→ **EXERCISE GOAL**
Give back, word for word, the lines in the listing below from the one holding "Collapse the postgres root node" down to the one holding "This screenshot has height=696, width=392.", both ends included.

→ **PROVIDED RECORDS**
# # # # # # #
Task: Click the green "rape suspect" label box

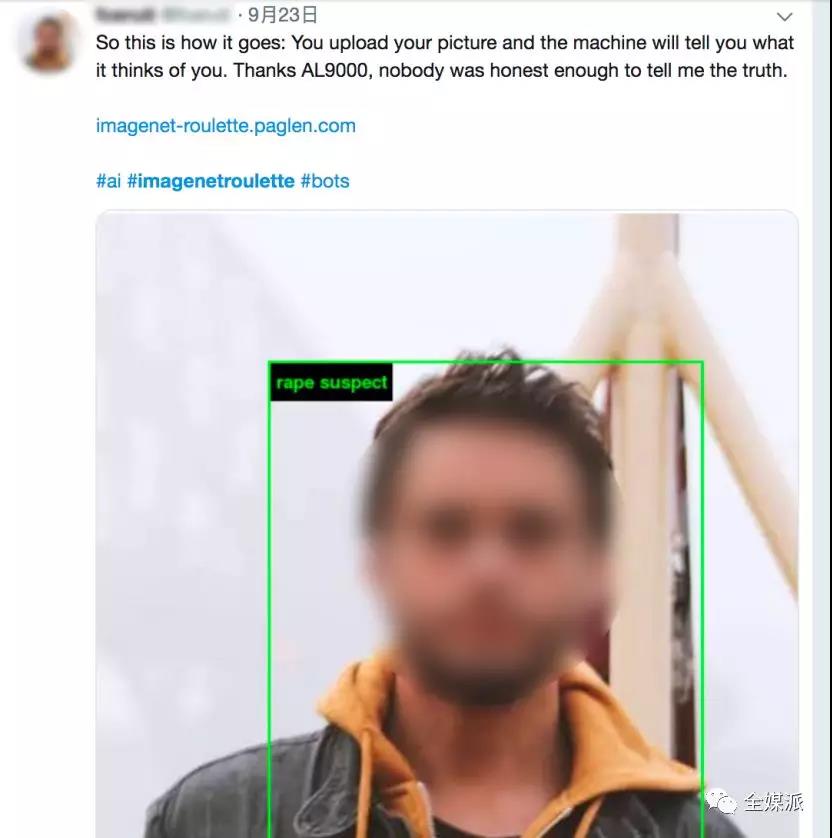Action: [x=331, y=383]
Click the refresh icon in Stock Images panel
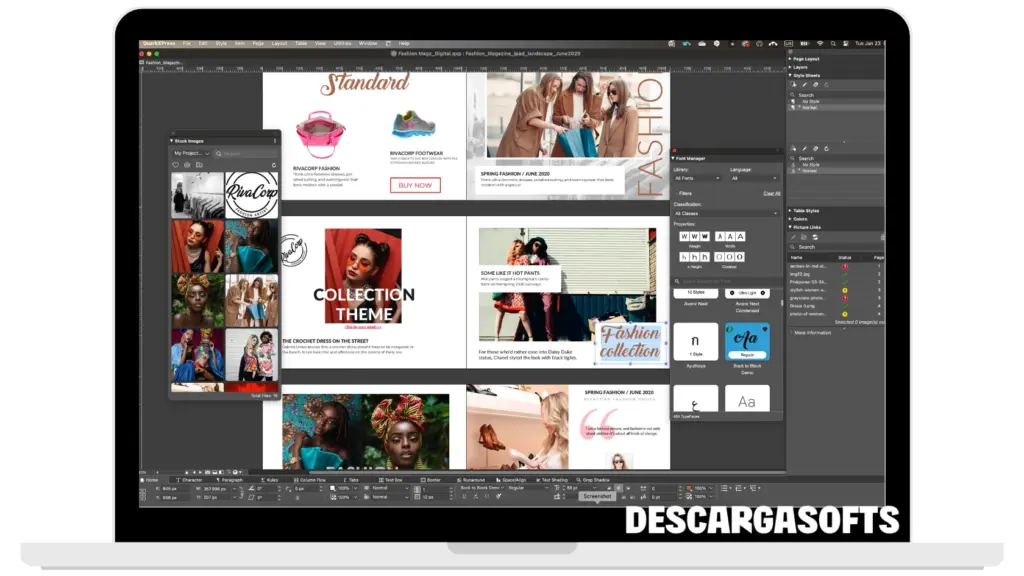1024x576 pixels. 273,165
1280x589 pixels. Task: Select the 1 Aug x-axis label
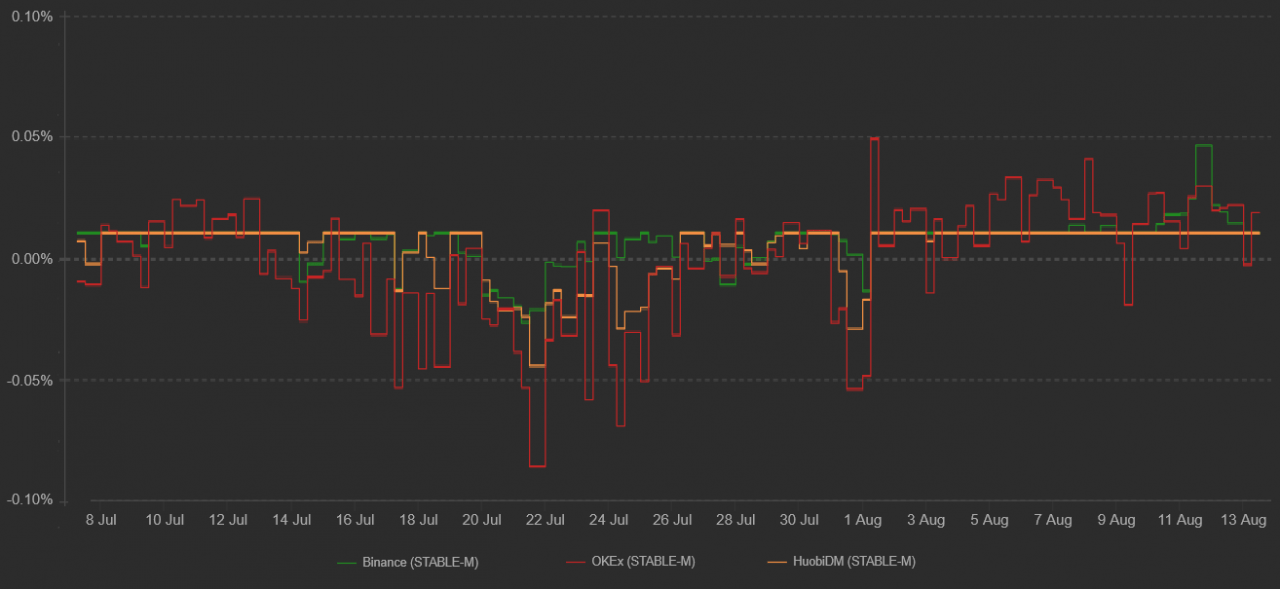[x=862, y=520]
# # # # # # #
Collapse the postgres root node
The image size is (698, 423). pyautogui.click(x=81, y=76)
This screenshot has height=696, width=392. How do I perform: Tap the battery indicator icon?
# # # # # # #
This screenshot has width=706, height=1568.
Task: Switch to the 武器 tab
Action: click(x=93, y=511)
# # # # # # #
→ **SOLUTION TO THE EXERCISE**
Collapse the postgres root node
The image size is (698, 423). pyautogui.click(x=81, y=76)
This screenshot has height=696, width=392. How do I perform: Tap the battery indicator icon?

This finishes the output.